Югославский лидер дождался от Хрущева признания неправоты СССР по всем вопросам. Присоединяться к соцлагерю — в любой форме — Тито отказался. На заключительном ужине, как свидетельствовала выступавшая в роли хозяйки вечера знаменитая певица Галина Вишневская, Хрущев все время поднимал тосты и норовил расцеловаться с Тито. «Йося, да перестань ты сердиться. Ишь, какой обидчивый! Давай лучше выпьем — кто старое помянет, тому глаз вон». Но Тито был непреклонен. «Спокойно, по-хозяйски наблюдал он, как посланники великой державы перед ним шапки ломают. Чувствовалось, что ему хочется продлить удовольствие, что он давно ждал этого часа: нет-нет да и промелькнет в глазах ироническая ухмылка»[1369].
Однако результаты визита были, естественно, названы огромным успехом советской дипломатии. 6 июня Хрущев на Президиуме ЦК восторженно рассказывал о своем югославском турне. При обсуждении проекта постановления Молотов возразил против ключевой фразы о том, что «в процессе переговоров по партийным вопросам, в которых советская делегация последовательно отстаивала принципы марксизма-ленинизма, достигнуты первые результаты». И тут на него началась жесткая атака.
— После выступления товарища Молотова нельзя так теперь оставлять дело, — взорвался Микоян.

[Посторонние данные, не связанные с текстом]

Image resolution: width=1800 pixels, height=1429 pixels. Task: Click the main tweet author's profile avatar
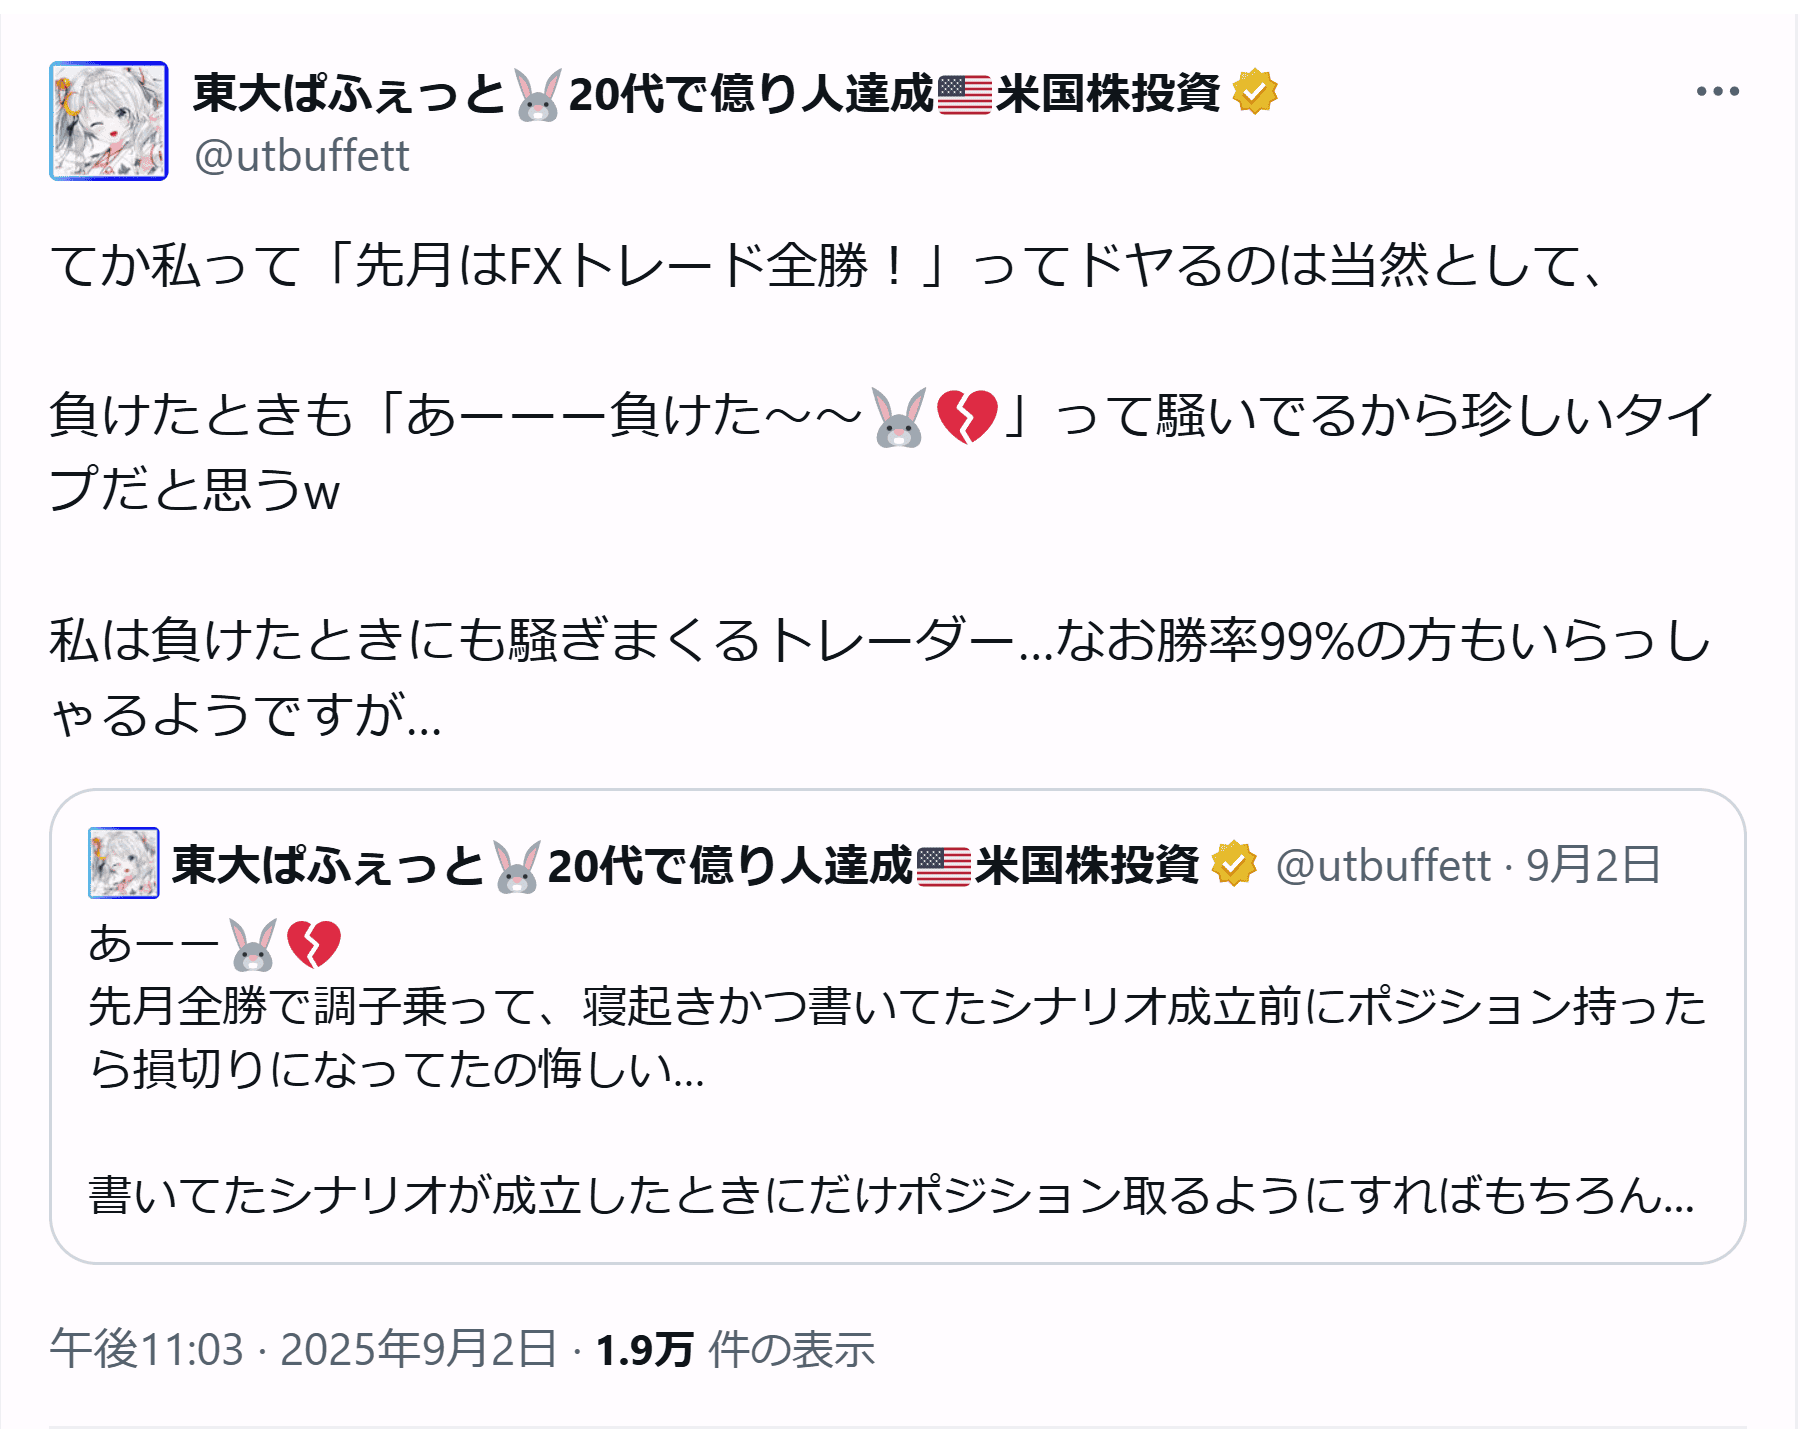click(x=109, y=121)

Его поддержали Булганин, Суслов и Маленков. Ворошилов предлагал не превращать пустяковые вопросы «черт знает во что». Молотов парирует:
— Результаты поездки большие и положительные. Я не согласен с некоторыми положениями. По партийной линии не добились результатов. Наши отношения с Югославией ухудшились из-за националистического уклона, а не из-за Берии. Стоит возразить — говорят: «Мешаете работе».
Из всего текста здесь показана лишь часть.